Cezayir'i simgeleyen herşey ıskartaya çıkarıldı. Konuşma yasağı yüzünden tarihi belini bükmüş anıtları küçültmüştü.
Cezayir sabit fikirlerin devrinde yaşıyordu. Ozanları artık şarkı söylemiyordu. Esin perilerinin kendilerini götürdüğü her yerde esin perisinin susturulduğunu görüyordu. Elleri iki kez öksüz kalmıştı önce susturulan flüt için sonra da katledilen kalem için bu eller daha dün geleceği gören ve geçmişe bağlı olduğumuz zamanlardaki gibi dünyanın nabzını nasıl tutacağını bilemiyordu.

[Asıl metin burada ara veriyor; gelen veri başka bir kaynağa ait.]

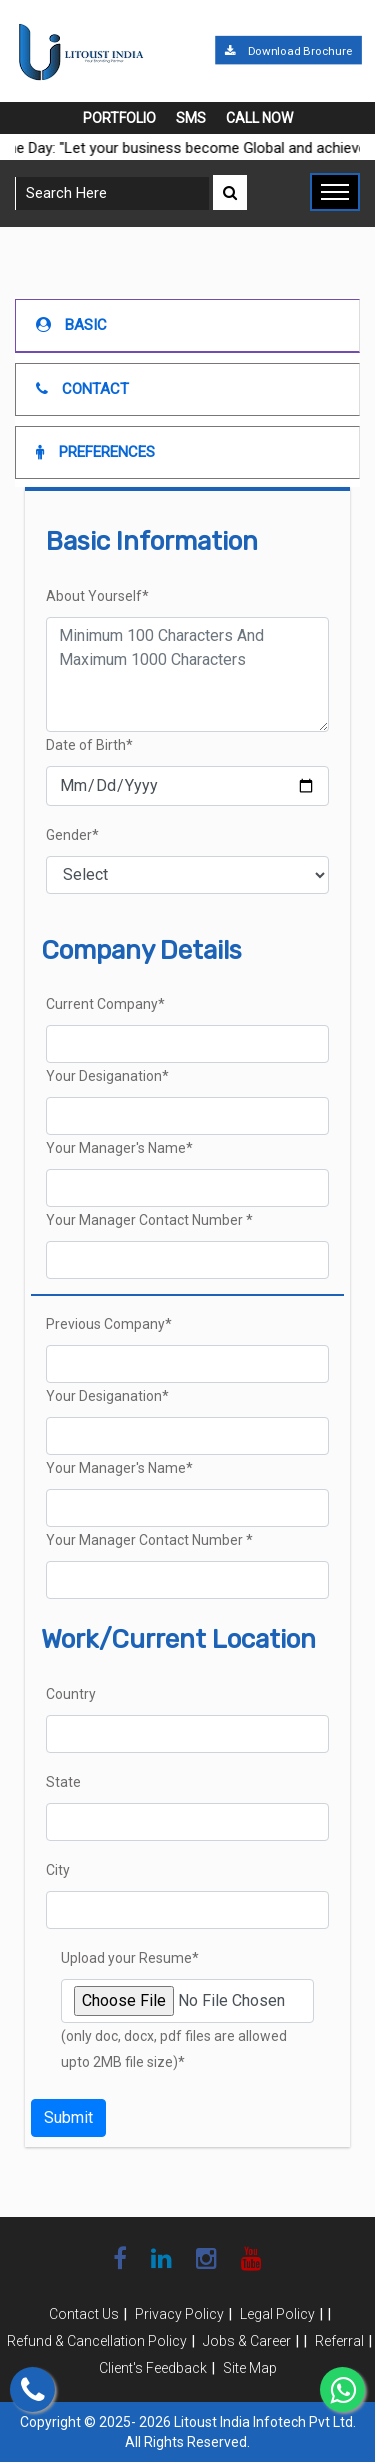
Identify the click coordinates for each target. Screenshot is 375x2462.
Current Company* (105, 1004)
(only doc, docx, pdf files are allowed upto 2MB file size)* (174, 2049)
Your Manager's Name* (119, 1148)
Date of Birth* (89, 745)
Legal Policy (277, 2314)
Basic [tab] (71, 325)
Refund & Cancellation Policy (97, 2341)
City (58, 1870)
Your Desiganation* (107, 1076)
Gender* (72, 835)
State (63, 1782)
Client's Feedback (153, 2368)
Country (71, 1694)
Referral (339, 2341)
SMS (191, 118)
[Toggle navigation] (335, 192)
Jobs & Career (247, 2341)
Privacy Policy (179, 2314)
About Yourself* (97, 596)
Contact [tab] (82, 389)
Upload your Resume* (130, 1958)
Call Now (259, 118)
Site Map (250, 2368)
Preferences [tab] (95, 452)
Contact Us (84, 2314)
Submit (68, 2117)
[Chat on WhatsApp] (342, 2389)
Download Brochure (288, 51)
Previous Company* (109, 1324)
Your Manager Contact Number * (149, 1220)
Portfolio (119, 118)
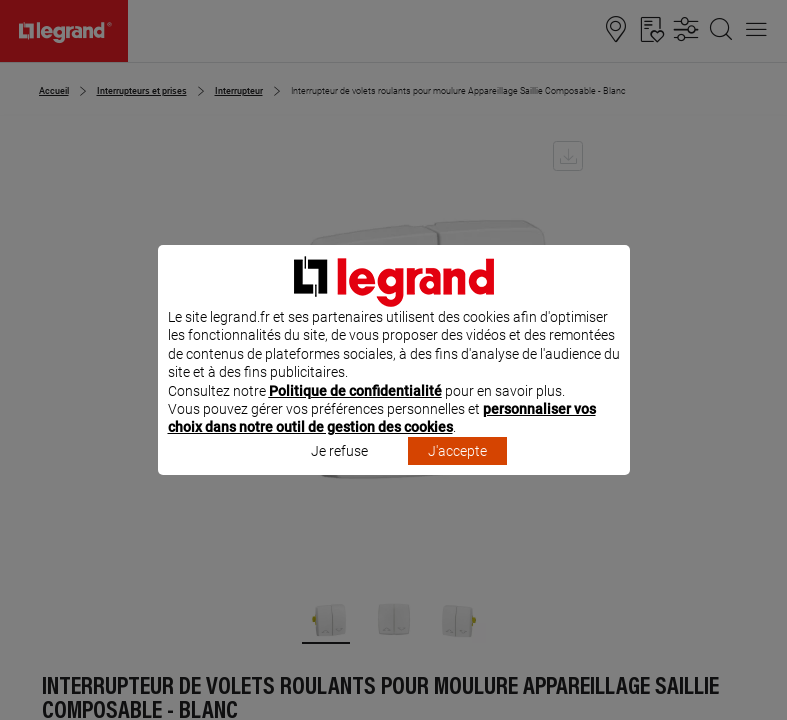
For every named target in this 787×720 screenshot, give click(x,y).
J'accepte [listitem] (457, 477)
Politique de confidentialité (355, 417)
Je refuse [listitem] (339, 477)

Cezayir can sıkıntısıydı. Sivilce gibi rüyalar çıkıyordu.
Cezayir ölümün beklendiği yerdi. Tanrı orayı sakinleştirici bir yer olarak yapmıştı artık kimse mutluluğun bir zihniyet sorunu olduğuna inanmak istemiyor.
Cezayir gezici tiyatro oyunuydu. Cezayir'in yarınları ne görünmez bir hayalet kadar ne de çakal karşısında pes eden bir hemcinsi kadar bile ilgi çekmeyecektir.